Shiv Kumar recounted in his examination “that the police hit him on the buttocks with flat sticks, then they tied his hands, and stretched his legs” and later hit him on his hands, palms, the back of the head. Kumar alleged “he was made to lie down on the ground with both legs straight and a metal pipe was placed on his thigh and rolled over on his thighs by two people.”
The policemen did not allow him to sleep for three days, and after recording his statement, when he could not answer their questions asking him to naming others with him, they “tied him to a chair and poured water over his head”, Shiv Kumar alleged, adding that they “poured hot water on his feet, and any blisters that were formed were burst by them”.
Bains, Kumar’s lawyer, told Article 14 that during a brief chat on 20 February at the hospital, Shiv Kumar told him that despite his vision disability, authorities at the police station in Kundli and later in Sonipat did not give him the spectacles he had on at the time of his arrest, until a day before he was brought to the government hospital in Chandigarh on the high court’s orders.
Bains said the Haryana police denied Shiv Kumar his fundamental rights, and there were “several gaps in their investigation and irregularities” in their conduct.
“The police are required to have conducted Kumar’s medical examination within a day of when they first showed him under arrest on 23 January, as well as a second time after his 10-day long police remand from 23 January till 2 February 2,” said Bains. “But where are these medical reports?”
He said that listening to Kumar’s plea, the high court had on 24 February directed the police to produce these two previous medical examination reports. “Once the police place these on the record,” said Bains, “the accurate picture of the discrepancies will become clear on whether these grievous injuries were recorded or not accurately by district hospital, or did the police try to cover these up in some way.”
Vikas Attri, a lawyer who had earlier assisted Shiv Kumar’s family in Sonipat, said the Sonipat police detained him illegally. “We had made a request to judicial magistrate Sonipat on 2 February that Shiv be produced in court,” said Attri. “At that time, Kundli police submitted that they had taken Shiv in police remand for 10 days. On hearing this, the district court rejected our petition for him to be produced.”
“Shiva is a labour organiser, not a criminal,” said Attri. “Why did the police take his remand for 10 days instead of producing him at the court within a day? They held him illegally to beat and torture him and then stopped me from meeting him in Sonipat prison, even when I presented myself his legal representative on 9 February.”
Surendranath of the National Law University said the state “is not coming to the court with clean hands”.
“In the worst scenario, there is now evidence that the police have promoted and facilitated Kumar’s torture—which the Supreme Court has laid clear guidelines on—and at the least, it is clear to the court that the state cannot protect him and he must be released from custody on bail,” said Surendranath.
The high court said the next hearing of Shiv Kumar’s case would be on 16 March.

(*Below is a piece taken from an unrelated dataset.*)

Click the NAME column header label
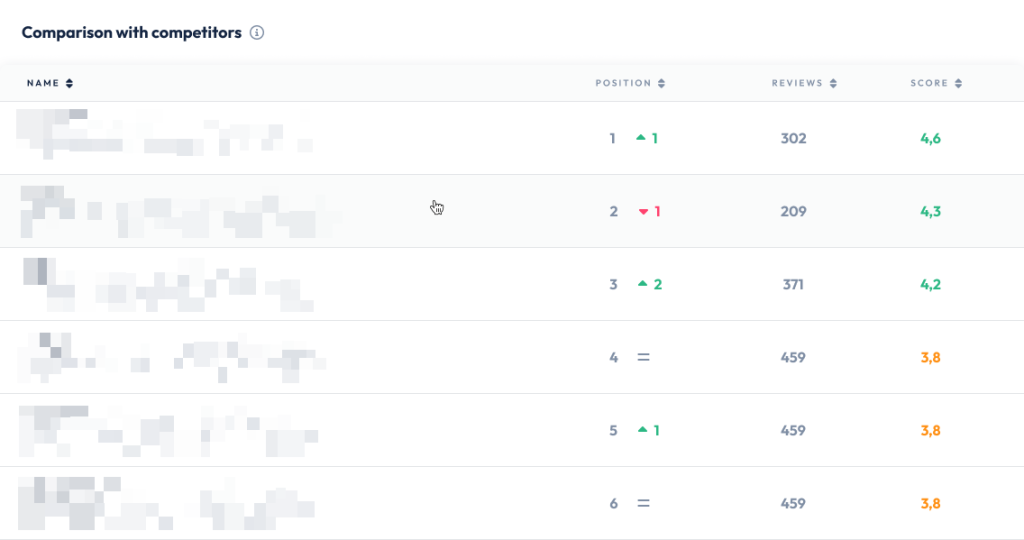 pos(43,83)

Bains said they would move the district court for his bail before that date.
The court will hear Kaur’s bail application in the 12 January FIR on 26 February, 44 days into her incarceration.
On 24 February, while ordering the police to shift Kumar to a hospital, the court postponed a hearing of Kaur’s case, after the Haryana government failed to submit a medical report ordered by a district court a week after her arrest in Sonipat.
(Anumeha Yadav is an independent journalist reporting on rural and labour policy.)